Unraveling mitotic chromosome structure using optical tweezers.

Abstract

During mitosis, vertebrate chromosomes compact into X-shapes that are approximately four orders of magnitude shorter than the contour length of the DNA-molecule they consist of. Visualizing the internal structure of these chromosomes is difficult because of their high compaction, though some light has been shed on this problem using (super-resolution) fluorescence microscopy and Hi-C experiments. We developed an optical tweezers method to manipulate mitotic chromosomes and ‘unravel’ them starting from the telomeres, in a way reminiscent of unraveling a woolen sweater by pulling on a thread. The DNA-threads that are pulled from the chromosome are coated by different proteins that are involved in mitotic chromosome architecture (histones, condensins, topoisomerases).
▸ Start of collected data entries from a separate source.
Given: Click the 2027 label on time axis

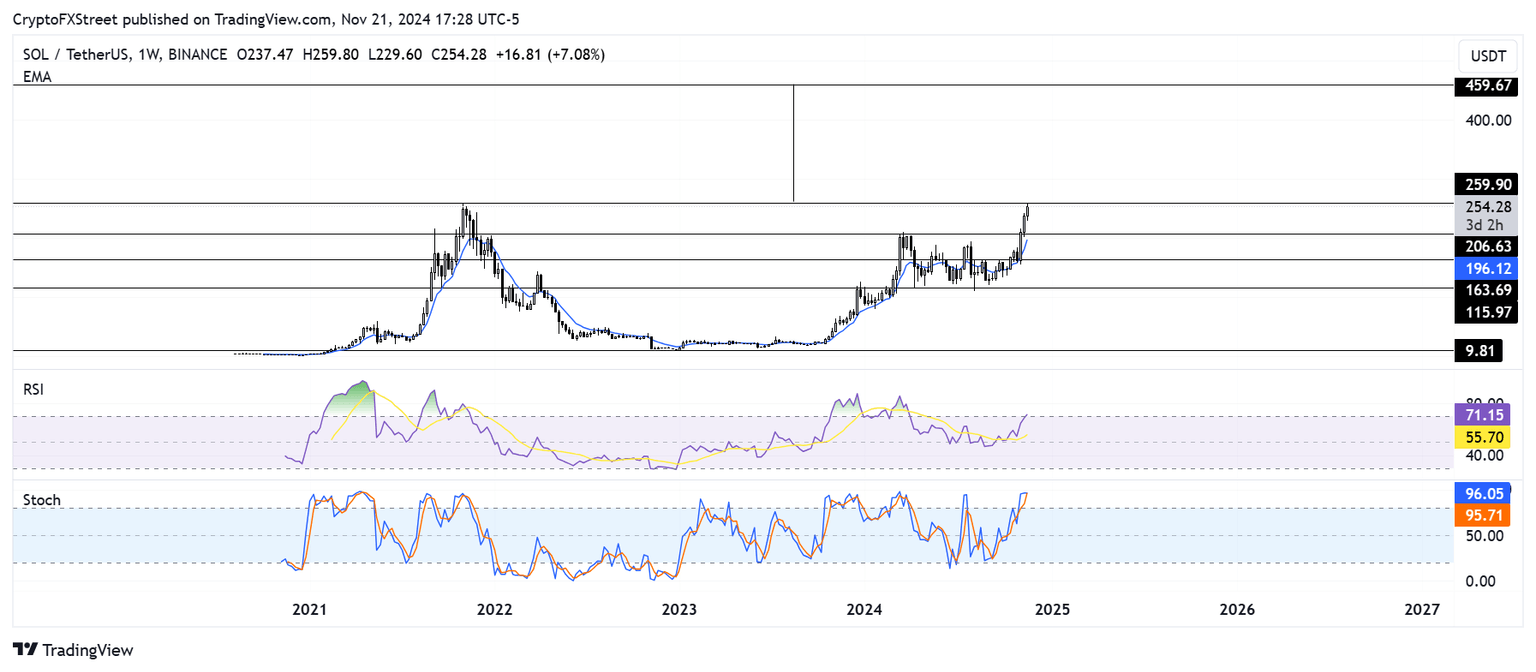Looking at the screenshot, I should [1421, 609].
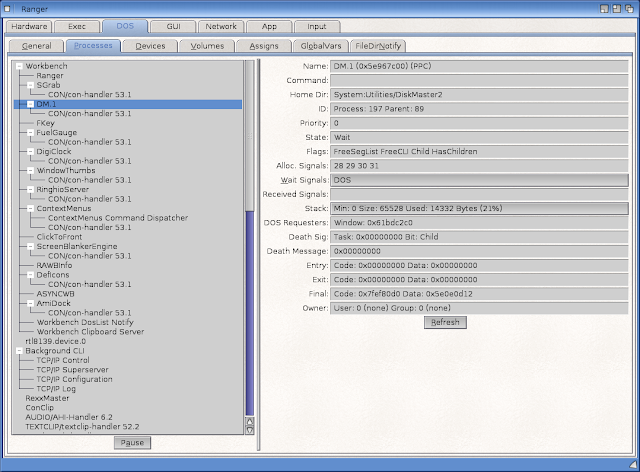Collapse the Background CLI tree node
This screenshot has height=472, width=640.
[19, 351]
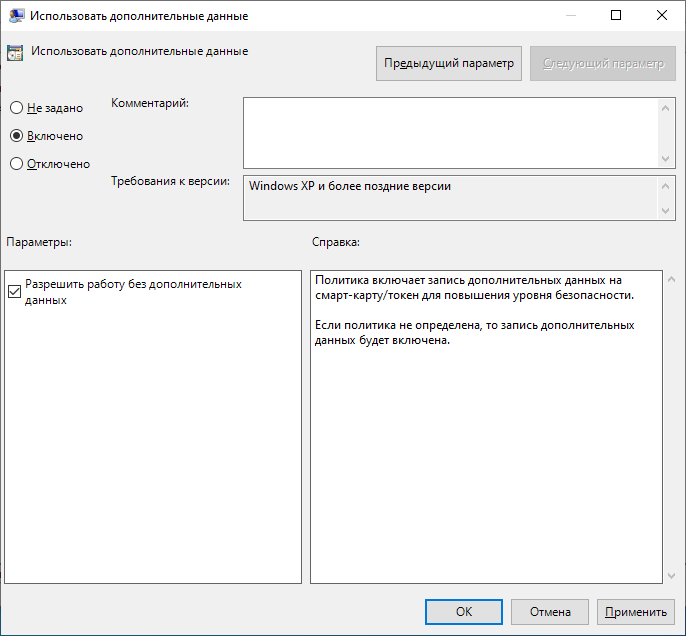Maximize the policy settings window
Viewport: 686px width, 636px height.
pyautogui.click(x=616, y=16)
Unraveling the chromosome in this way allows us to image its contents without running into problems with the limited resolution of light microscopy, and without resorting to harsh treatments like chromosome fixation. Using immunostaining, we label several different proteins on chromosome threads, and like so, determine their distribution along the chromosomal DNA. While imaging, we measure the force exerted on the chromosome and thread by our optical tweezers. The well-defined overstretching reaction of double-stranded DNA, which occurs at ∼65pN, helps us to determine the number of parallel DNA strands in the unraveled DNA-thread. These DNA-threads show a wide range of thicknesses, with on one end of the spectrum sturdy fiber-like chromatin structures, and on the other end, fragile singular DNA strands. Imaging chromosomal proteins on both these structures will help elucidate the internal structure of mitotic chromosomes. Furthermore, observing the force-extension behavior while unravelling the chromosome gives insight in the folding structure of chromatin in mitotic chromosomes.